Reverse engineering of IoT devices: hack a home router

Presented at RomHack 2019, Sept. 28, 2019, 12:15 p.m. (45 minutes).

Introduction to firmware reverse engineering process of IoT devices. The process, described hacking on a home router, is applicable to IoT devices with an open source Operating System such as Linux based IoT devices.

The process is based on 1. Information Gathering of hardware and software, to identify main device components, to locate UART and JTAG interfaces and to get the firmware file or the EEPROM content and the root file system 2. Building a debugging friendly Emulation Environment, to run IoT binaries, using QEMU and with a root file system built with a build system like "BuildRoot" 3. Techniques to analyse, hack, reverse engineer and modify the firmware using file system analysis, analysing the output on the system console and using the Gnu Debugger in the emulation environment

What is original in this approach is the building of an emulated environment, with a kernel and a root file system, similar to the IoT device and with same or compatible versions of libraries, compiled with debugging information. This allows the reverse engineering of interesting IoT device binaries, in the emulated environment, using the Gnu Debugger GDB, putting breakpoints in library function entries. This is easier and faster than using IDA Pro on binaries and libraries without debugging information.
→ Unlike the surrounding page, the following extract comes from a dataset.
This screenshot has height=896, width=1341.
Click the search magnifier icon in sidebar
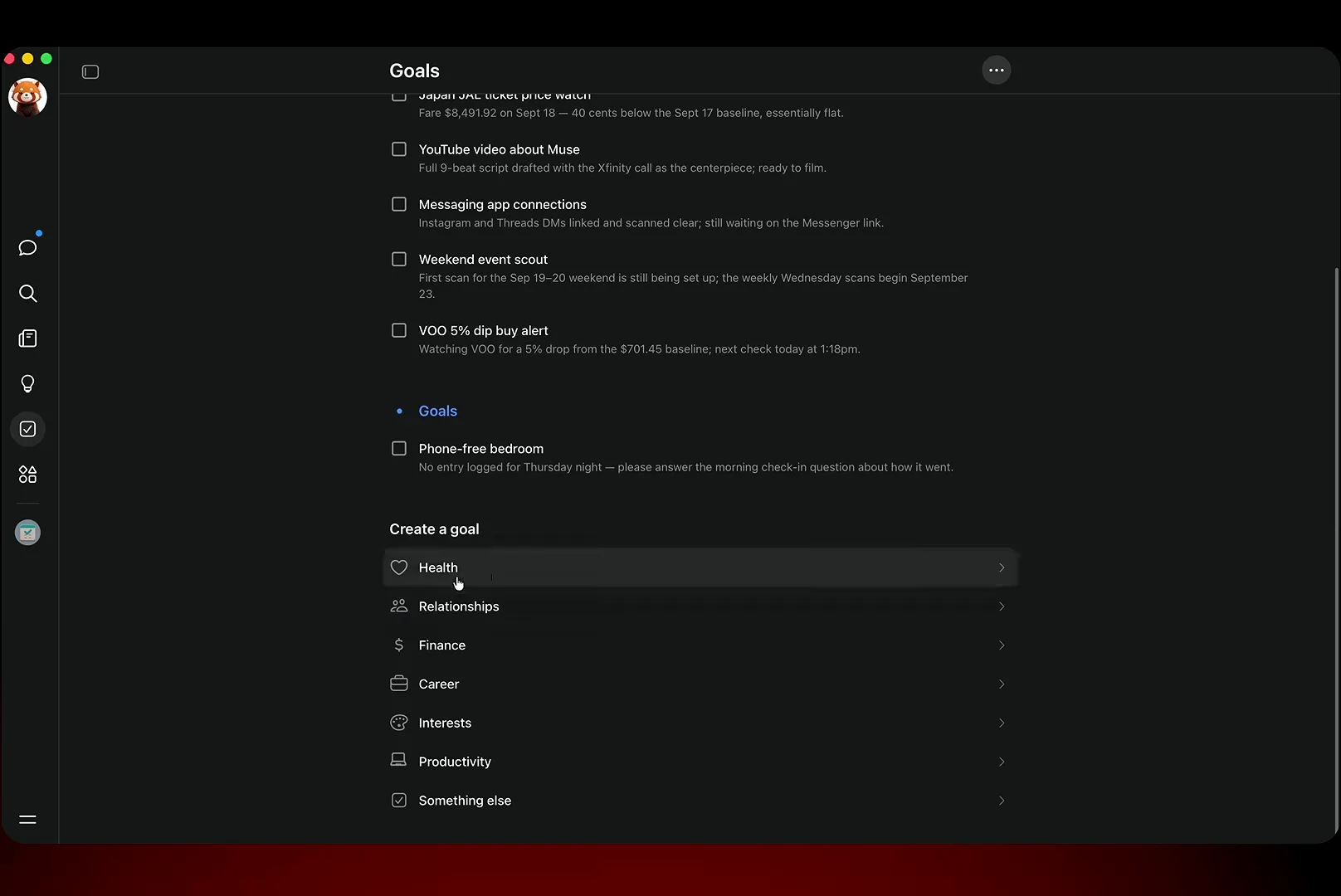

Reverse engineering and firmware modification of the home router, made by the author on a recent D-Link model, requires overcoming difficult obstacles: the firmware upgrade file and the kernel are cryptographically signed to prevent firmware modification and unsigned kernel loading by the boot-loader.


Presenters:

  • Valerio Di Giampietro
    Valerio Di Giampietro is an IT Infrastructure Manager with a strong technical knowledge and experience in cloud based and on premise infrastructures, networking, web servers, Oracle and mySQL databases, large Linux installations, virtualisation environments, storage area networking, IoT and embedded devices. He is a Linux enthusiast since 1993 and he is passionate about electronics and technology since when he was a child.